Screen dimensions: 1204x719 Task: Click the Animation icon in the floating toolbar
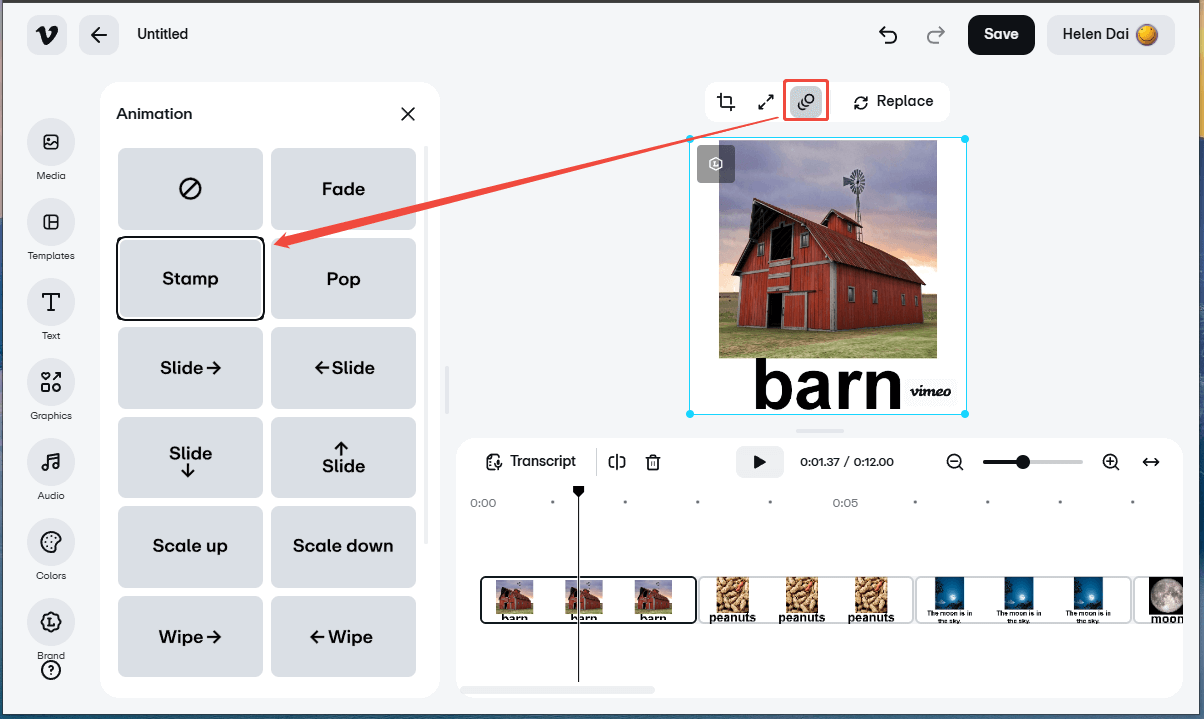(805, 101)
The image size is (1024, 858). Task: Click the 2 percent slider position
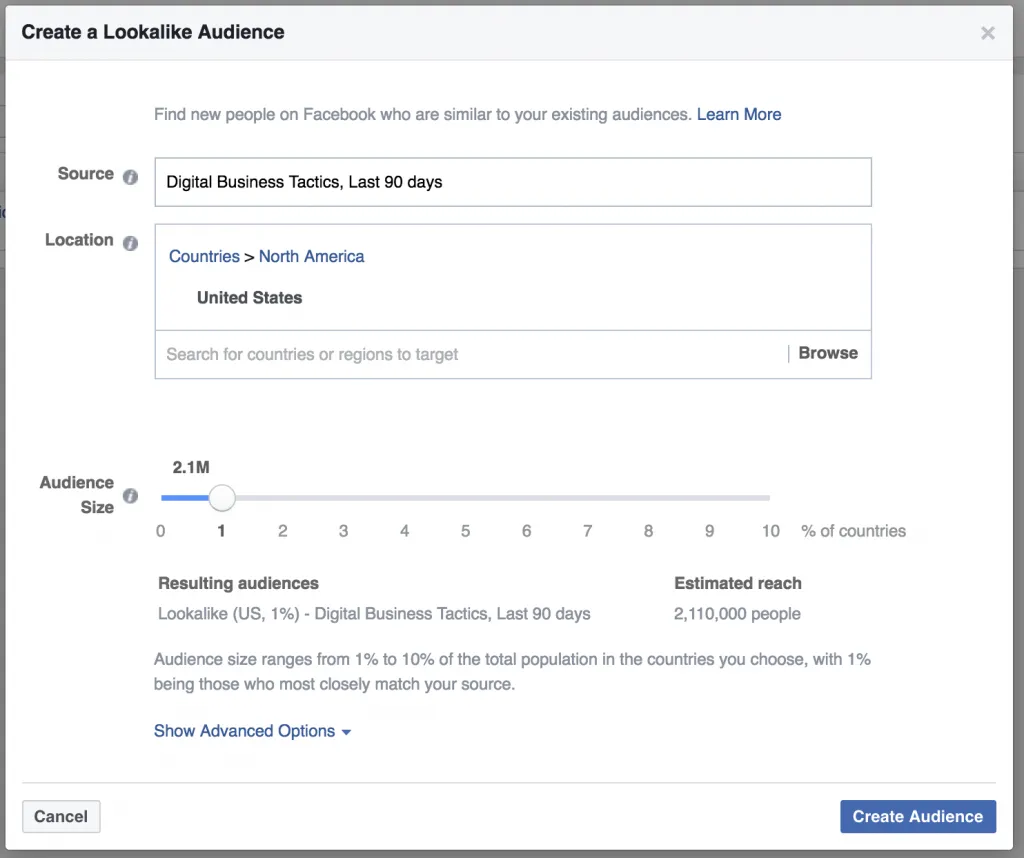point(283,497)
◆ ◆ ◆
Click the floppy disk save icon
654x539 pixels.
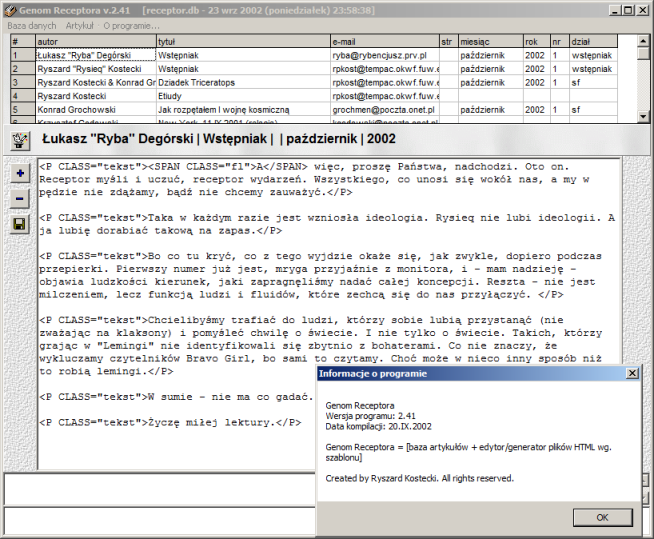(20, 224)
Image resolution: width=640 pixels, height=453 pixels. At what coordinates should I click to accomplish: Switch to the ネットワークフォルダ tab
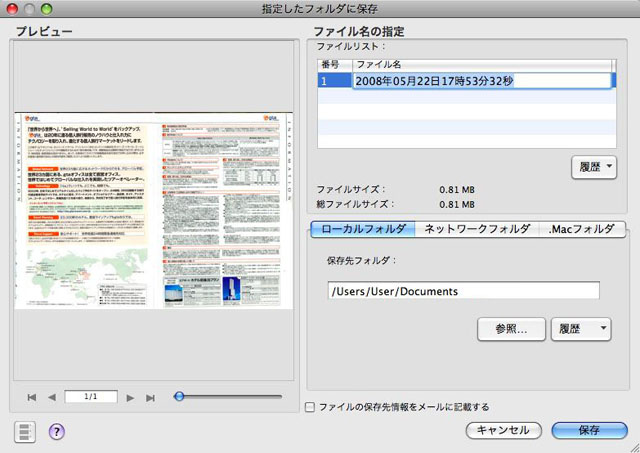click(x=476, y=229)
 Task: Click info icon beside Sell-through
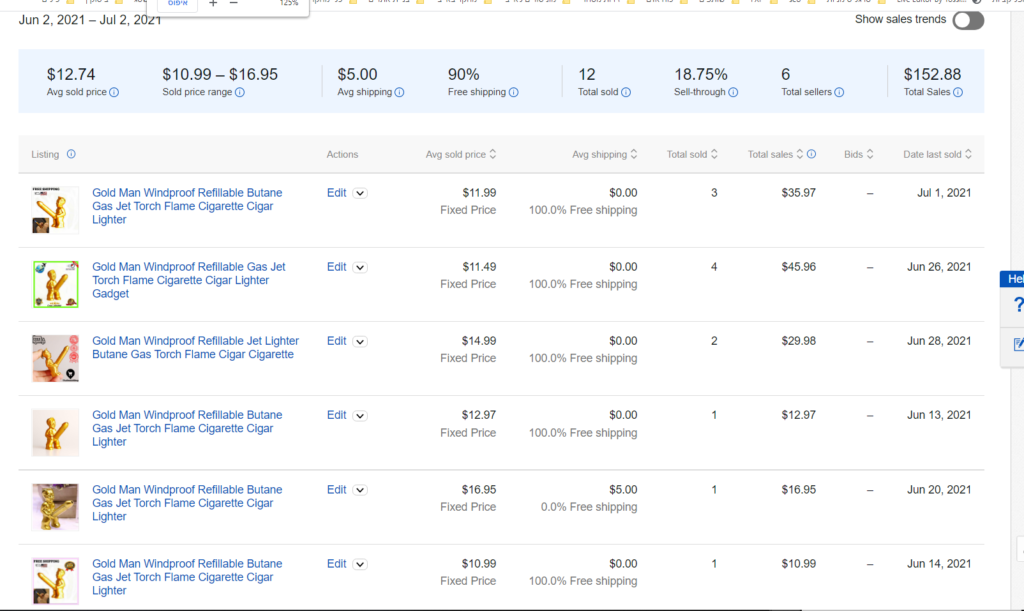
◆ ◆ ◆
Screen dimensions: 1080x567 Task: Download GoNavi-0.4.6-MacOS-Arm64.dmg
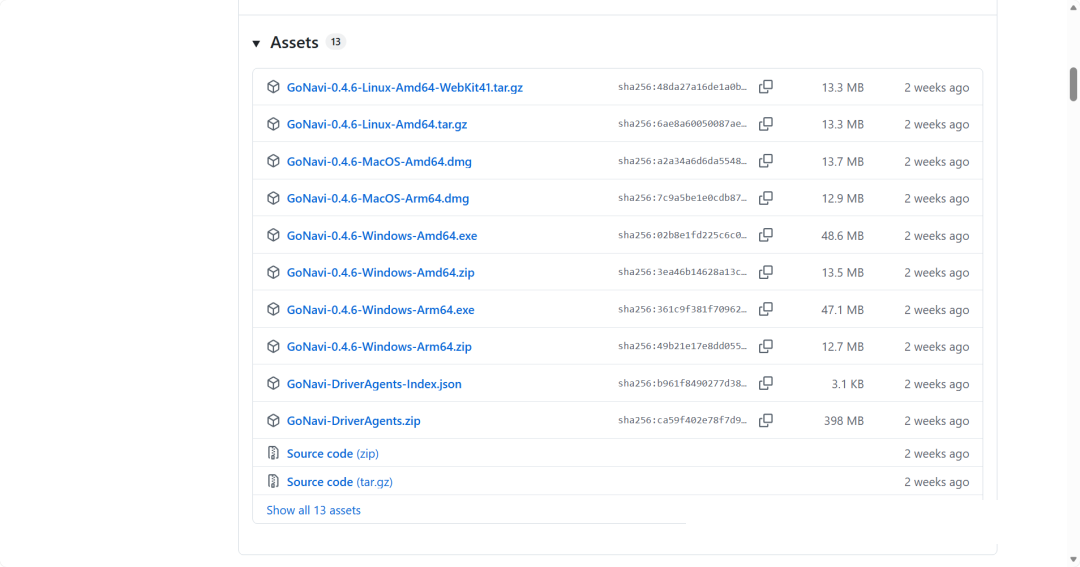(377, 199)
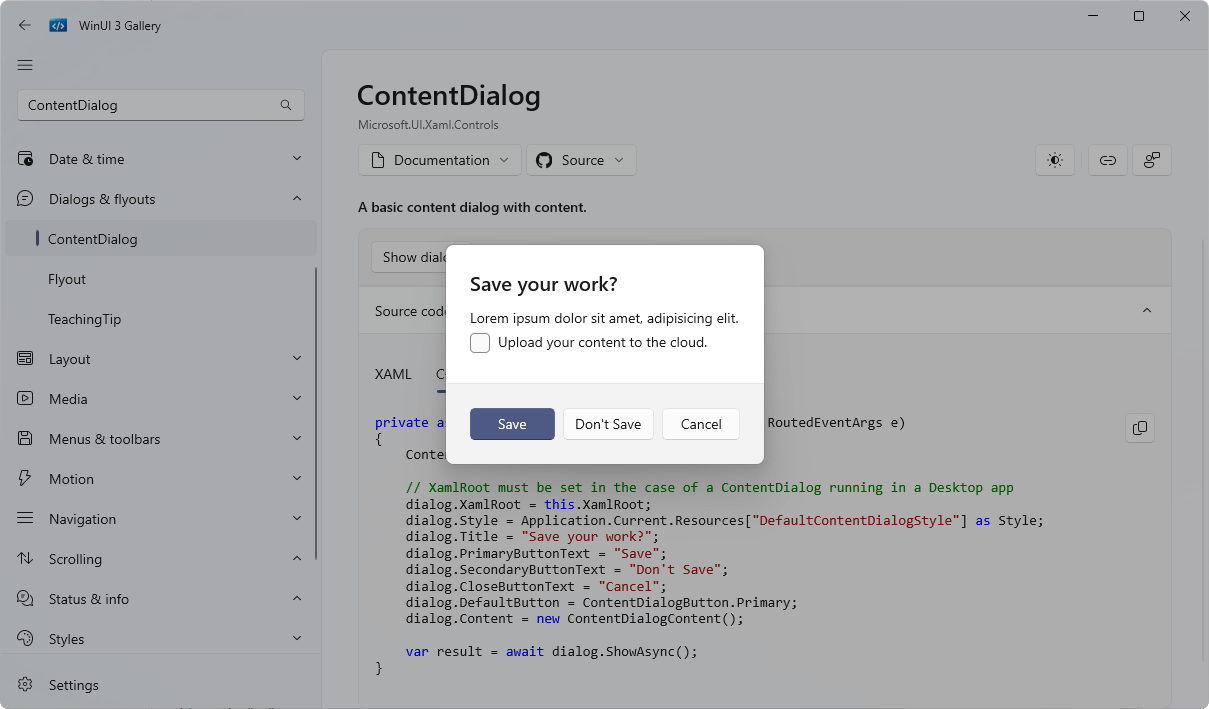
◆ ◆ ◆
Starting at the line that contains "Image resolution: width=640" and ending at the line that contains "Task: Click info icon beside Sell-through", format those lines as a JSON list of strings, one string per line, with blank lines omitted. Leave the pictures out.

[
  "Image resolution: width=640 pixels, height=453 pixels. At what coordinates should I click to accomplish: Switch to the ネットワークフォルダ tab",
  "click(x=476, y=229)",
  " Task: Click info icon beside Sell-through"
]